The next day, Po instructs his gang to plant six bombs marked by security cameras at an antique auction attended by rich people. The gangs are restricted from firearms but provided with tonfas instead and also the tickets to access on board. As a means of tying up loose ends, Po and his gang raid Darkie's house-boat, having suspected his role in recovering Ku. Darkie hides Ku from Po's sight before being mortally wounded; Darkie tells Ku about Po's scheme and gives him a mobile phone to contact Wei. Utilizing a beeper number that Wei gave him before his assignment, Ku informs Wei and reveals the bombs' locations. However, before the final bomb can be defused, the phone's batteries die. During the auction, Po attempts to rob the crowd, only to be interrupted by Wei and Ku.

A large melee battle pits the father and son against Po and his men. The pair score a victory against Po's men. Po takes Ku hostage by choking him. Ku uses his breathing exercise to delay the choke until Fong intervenes by shooting Po aboard a helicopter. Fong and Wei try to evacuate Ku off the boat via the helicopter, but Po arms the timer of the last bomb and pins Wei down with a chain while Fong and an unconscious Ku escape.
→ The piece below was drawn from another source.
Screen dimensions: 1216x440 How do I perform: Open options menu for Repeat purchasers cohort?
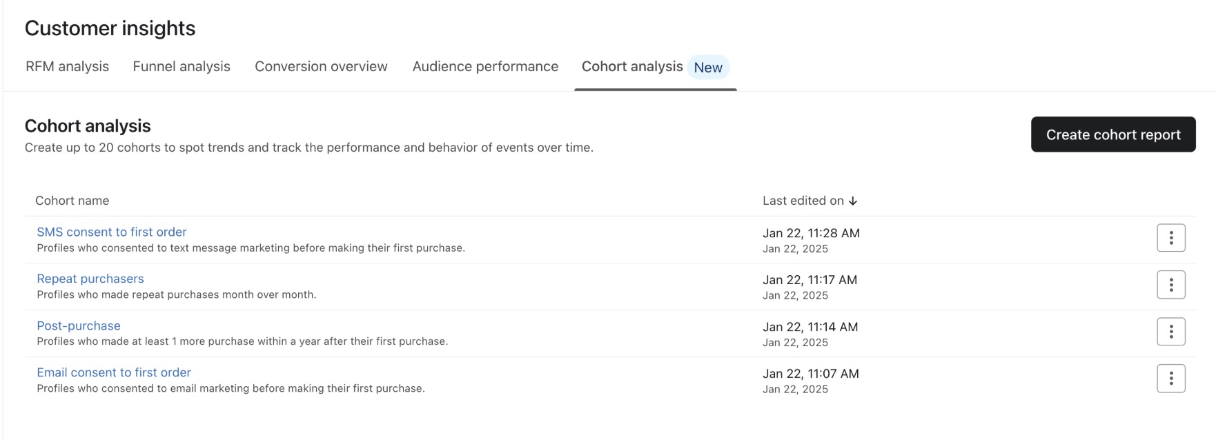1170,285
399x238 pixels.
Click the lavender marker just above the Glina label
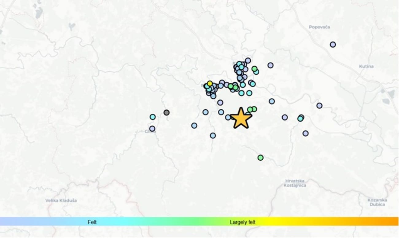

Wei eventually gets out of the pin and knocks Po out, narrowly escaping the boat's explosion and reuniting with Fong and Ku.

Cast
Jet Li as Kung Wei 
Anita Mui as Inspector Anne Fong Yat-wa
Xie Miao as Johnny Kung Ku
Yu Rongguang as Po Kwong
Sing Ngai as Thug
Low Houi-kang as Thug
Damian Lau as Inspector Cheng
Corey Yuen as Bartender
Blackie Ko as Darkie

Release
My Father Is a Hero was released in Hong Kong on 2 March 1995. In the Philippines, the film was released with the same name by Asia Films on 22 November 1995.

Home media 
The Mei Ah Laserdisc contains a scene where Po Kwang and his thug (Collin Chou) speculate Kung Wei being an undercover cop. It occurs before the scene where Little Ku appears on the news. Versions maintaining the original score that exclude this scene contain a jump in the audio.
Indian distributor Diskovery released the export English version on VCD. It is cut, however.
Mei Ah released a non-remastered DVD with Cantonese and Mandarin soundtracks with English and Chinese subtitles.
In the US, My Father Is A Hero was re-edited/scored/dubbed and released as The Enforcer by Dimension Films in 2000. No option for the original Cantonese audio was included. The same version of the film was released in the UK on DVD in 2004 by Hollywood Pictures (the VHS in 2002).
A remastered anamorphic DVD was released by Mei Ah in 2005. Like a number of Mei Ah's "mono" soundtracks, it's a downmix of the 5.1 audio.
In 2009, Dragon Dynasty released a Special Edition of the film with new additional features. However, the Dimension cut and soundtrack had been preserved, making this the first Dragon Dynasty release that does not feature the original language soundtrack (with exception to 'My Young Auntie').
Also in 2009, an Austrian DVD by MIB was released featuring the uncut Hong Kong version with its original mono Cantonese soundtrack and newly remastered English subtitles - among the extras are trailers and a deleted scene (the aforementioned Laserdisc).

Reception 
At the Hong Kong box office, the film grossed .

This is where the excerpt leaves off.